[start PAGE EXTRACT]
This error can be expressed as a summation over all cameras and points    

$$\begin{align}
E &= \sum_{\text{camera } \in \text{ cameras}} \hspace{0.2em} \sum_{<\text{3D point, 2D point}> \hspace{0.2em} \in \text{ points}} \text{distance}(\text{ 2D point}, \text{ project}(\text{ 3D point }, \text{ camera})) \\\\
E &= \sum_{c \hspace{0.1 em} \in \hspace{0.1 em} C} \hspace{0.2em} \sum_{p, \hspace{0.1 em} p' \hspace{0.1 em} \in \hspace{0.1 em} P} d(p', Q(p, c))) 
\end{align}
$$ 

For a large scene, not all points will be observed by all cameras. If a point is not observed, there is no reprojection error to minimize. Thus, it is useful to add a binary variable $v_{c, \hspace{0.05 em} p}$ to ignore these non-interacting camera-point pairs.

$$ E = \sum_{c \hspace{0.1 em} \in \hspace{0.1 em} C} \hspace{0.2em} \sum_{p, \hspace{0.1 em} p' \hspace{0.1 em} \in \hspace{0.1 em} P} v_{c,\hspace{0.05 em} p}\hspace{0.2 em} d(p', Q(p, c))) $$


#### Multi-parameter optimization 
Bundle adjustment is a multi-parameter optimization problem. There are many multi-parameter optimization schemes one can choose from, such as: 

* iterative gradient descent 
* iterative least-squares (Gauss-Newton)
* iterative gradient descent + least-squares (Levenberg-Marquardt)
[end PAGE EXTRACT]
[start DATA PROVIDED]
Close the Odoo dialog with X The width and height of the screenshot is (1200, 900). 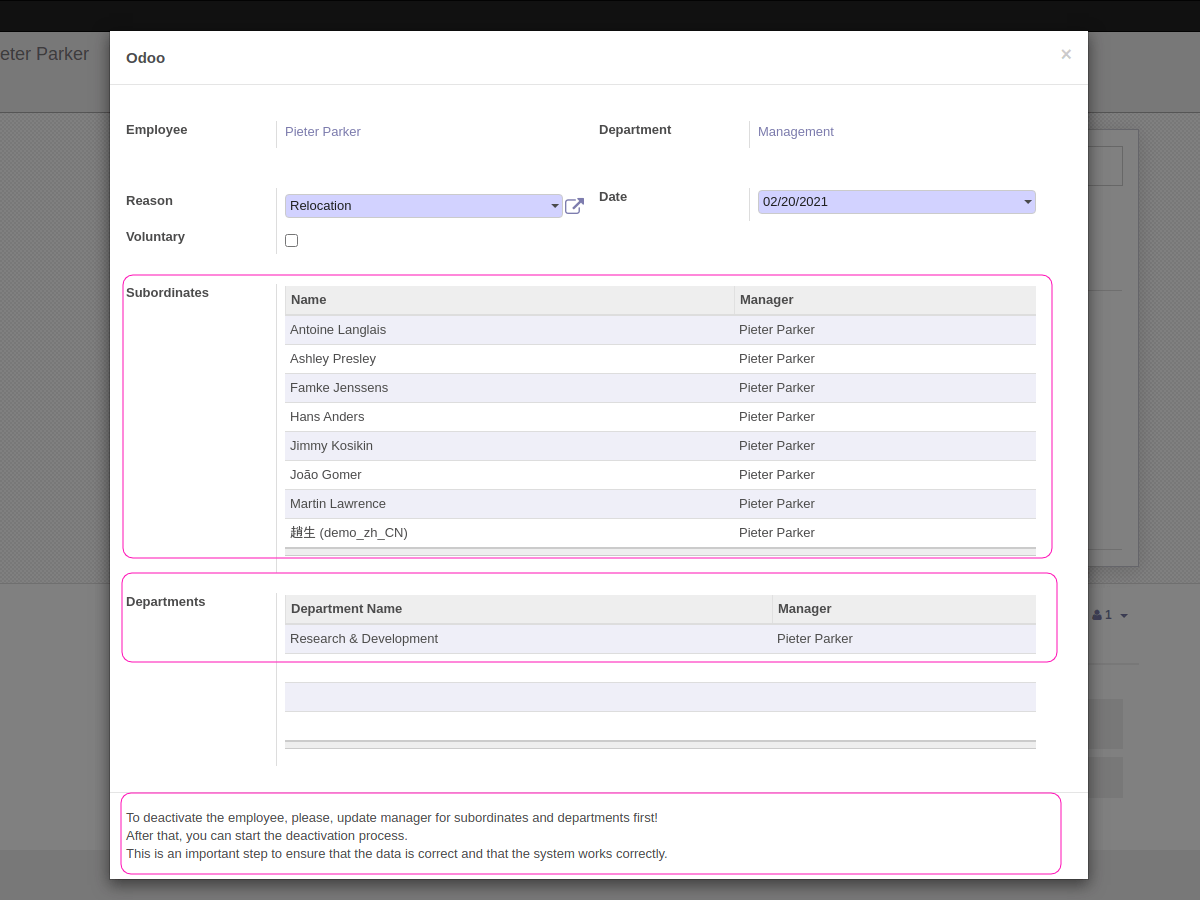[1066, 55]
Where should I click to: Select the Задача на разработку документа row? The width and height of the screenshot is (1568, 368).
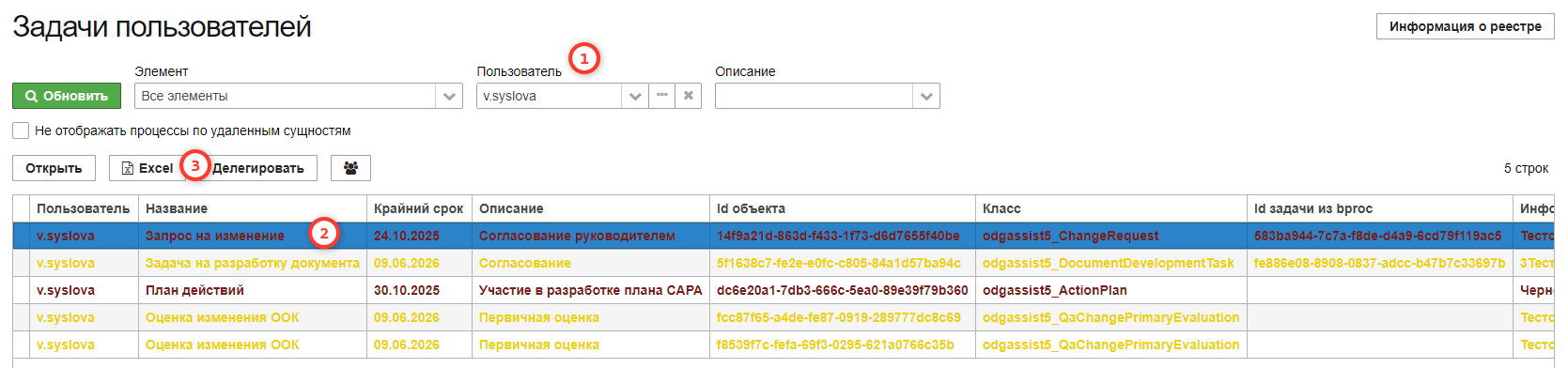tap(783, 263)
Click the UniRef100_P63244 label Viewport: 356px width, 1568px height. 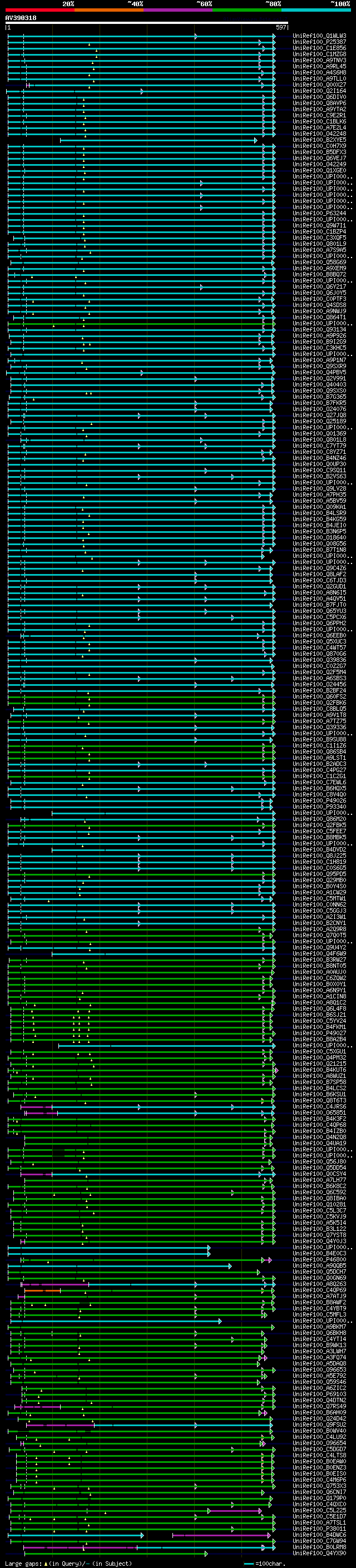(319, 214)

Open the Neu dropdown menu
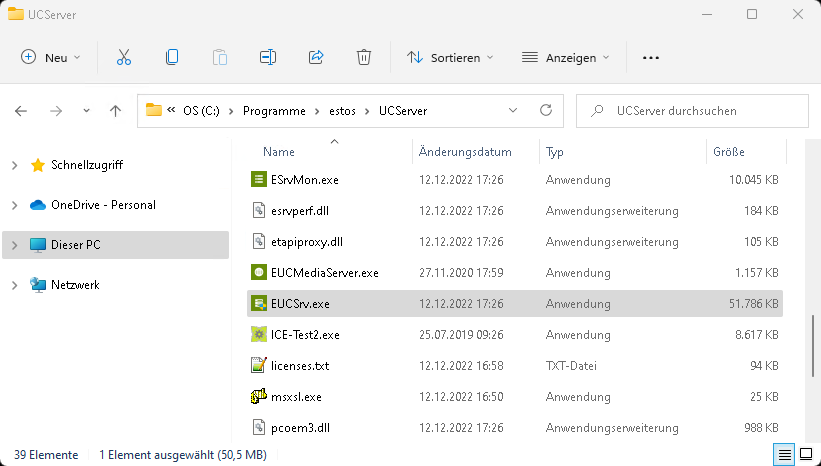[51, 57]
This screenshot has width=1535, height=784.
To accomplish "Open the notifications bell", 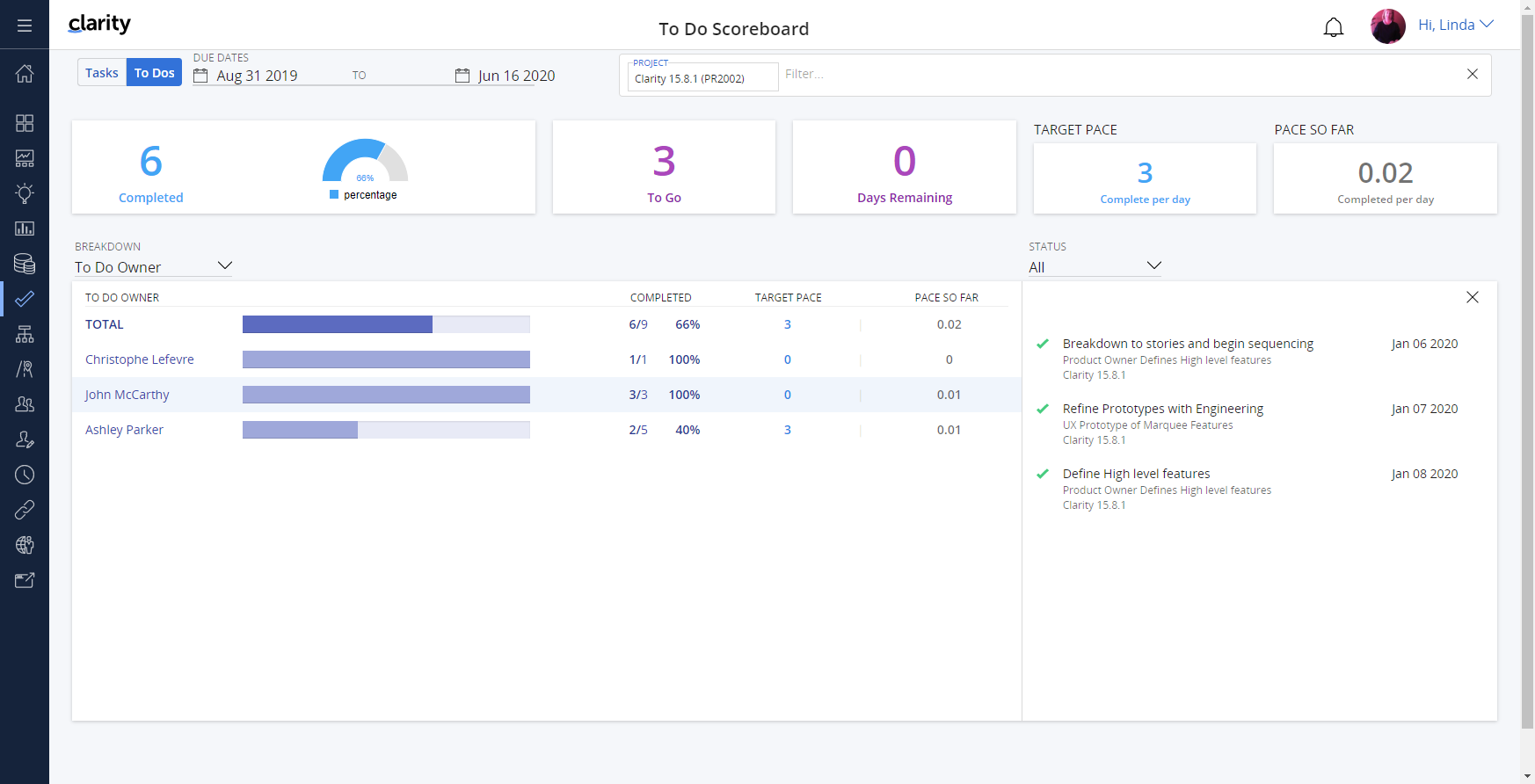I will click(1333, 27).
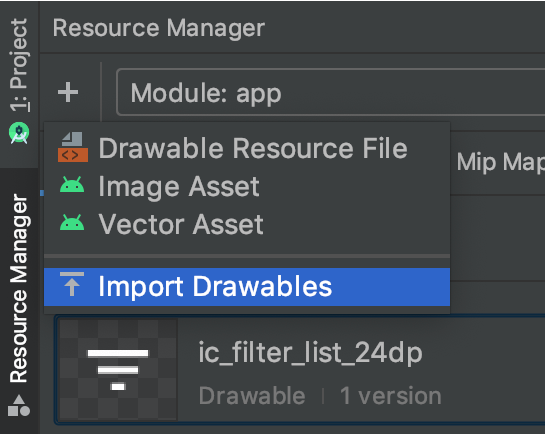
Task: Click the Drawable Resource File XML icon
Action: [x=73, y=147]
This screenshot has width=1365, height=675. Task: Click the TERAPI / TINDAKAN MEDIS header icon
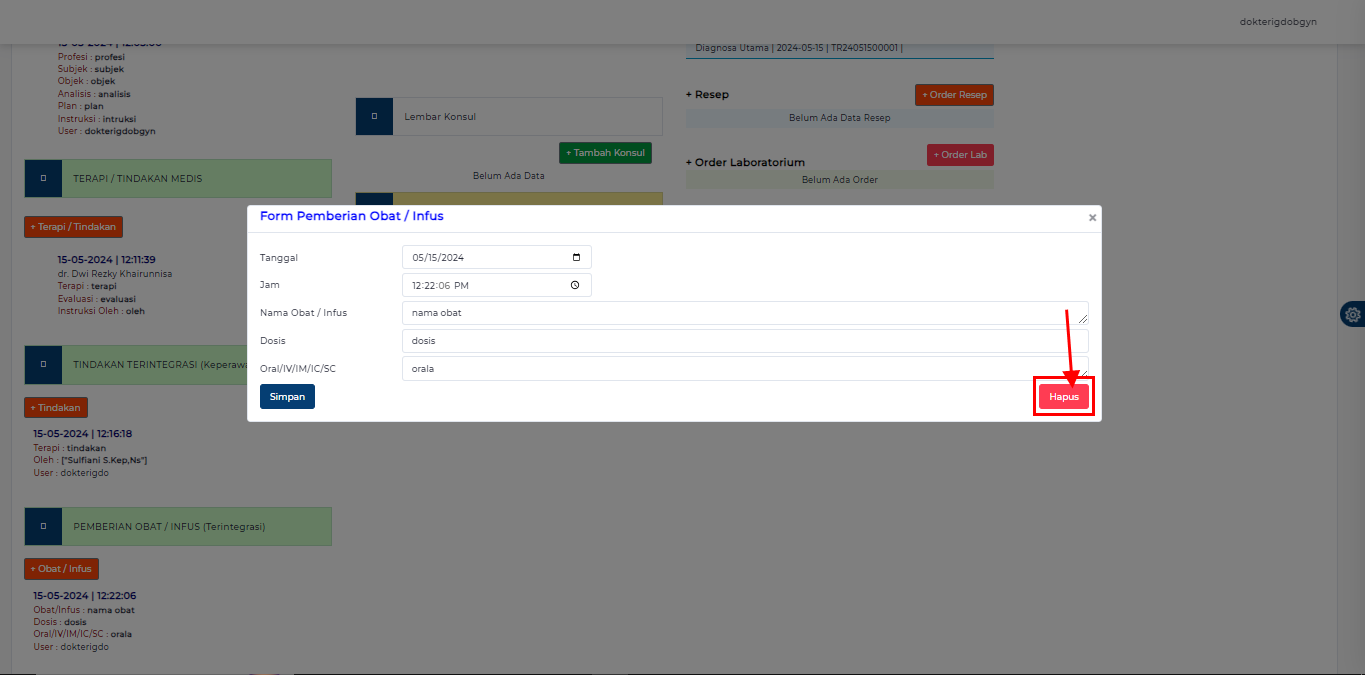pyautogui.click(x=42, y=178)
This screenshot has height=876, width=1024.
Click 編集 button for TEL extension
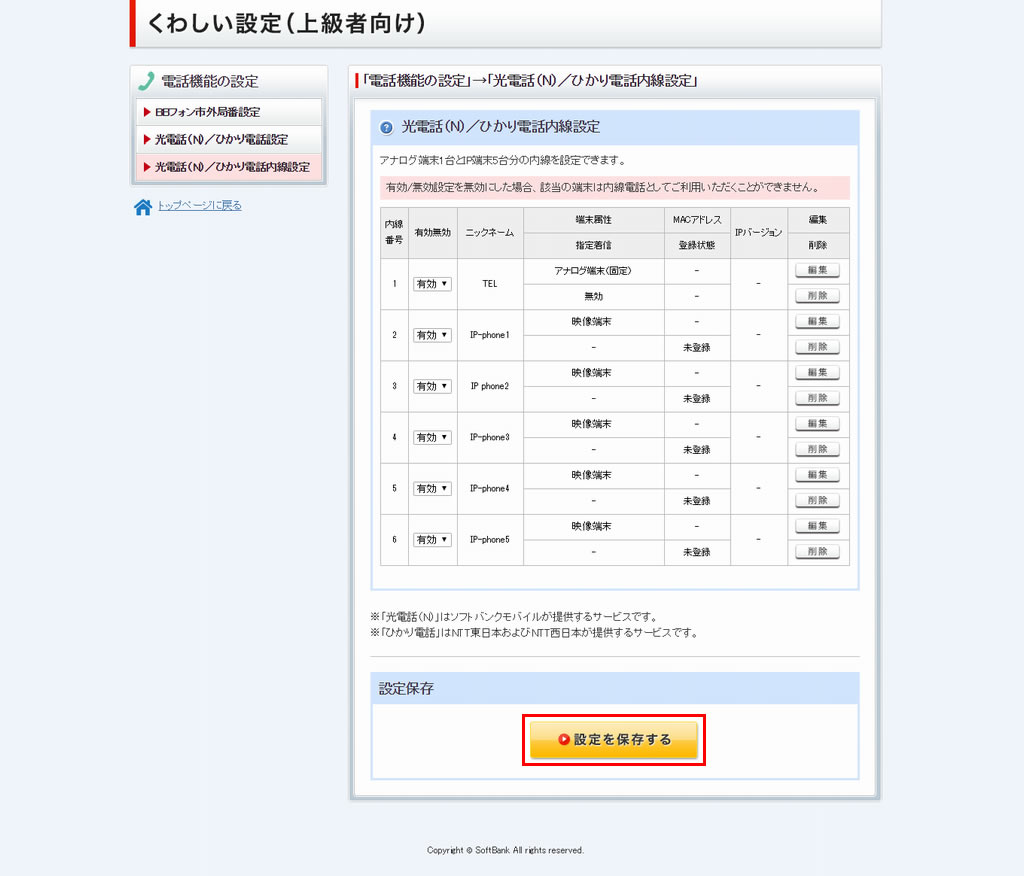[817, 270]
[end DATA PROVIDED]
• _EXERCISES_:
A – Answer these questions from the bundle adjustment excerpt, one per line:
(i) What is the binary variable added to the error sum meant to ignore?
(ii) What kind of problem does the excerpt call bundle adjustment?
(iii) Which scheme combines iterative gradient descent with least-squares?
B – Reproduce the bundle adjustment excerpt word for word, from "This error can" down to "non-interacting camera-point pairs.".
The records can be set aside.

• _EXPECTED RESPONSES_:
A –
(i) Non-interacting camera-point pairs.
(ii) A multi-parameter optimization problem.
(iii) Levenberg-Marquardt.

B –
This error can be expressed as a summation over all cameras and points    

$$\begin{align}
E &= \sum_{\text{camera } \in \text{ cameras}} \hspace{0.2em} \sum_{<\text{3D point, 2D point}> \hspace{0.2em} \in \text{ points}} \text{distance}(\text{ 2D point}, \text{ project}(\text{ 3D point }, \text{ camera})) \\\\
E &= \sum_{c \hspace{0.1 em} \in \hspace{0.1 em} C} \hspace{0.2em} \sum_{p, \hspace{0.1 em} p' \hspace{0.1 em} \in \hspace{0.1 em} P} d(p', Q(p, c))) 
\end{align}
$$ 

For a large scene, not all points will be observed by all cameras. If a point is not observed, there is no reprojection error to minimize. Thus, it is useful to add a binary variable $v_{c, \hspace{0.05 em} p}$ to ignore these non-interacting camera-point pairs.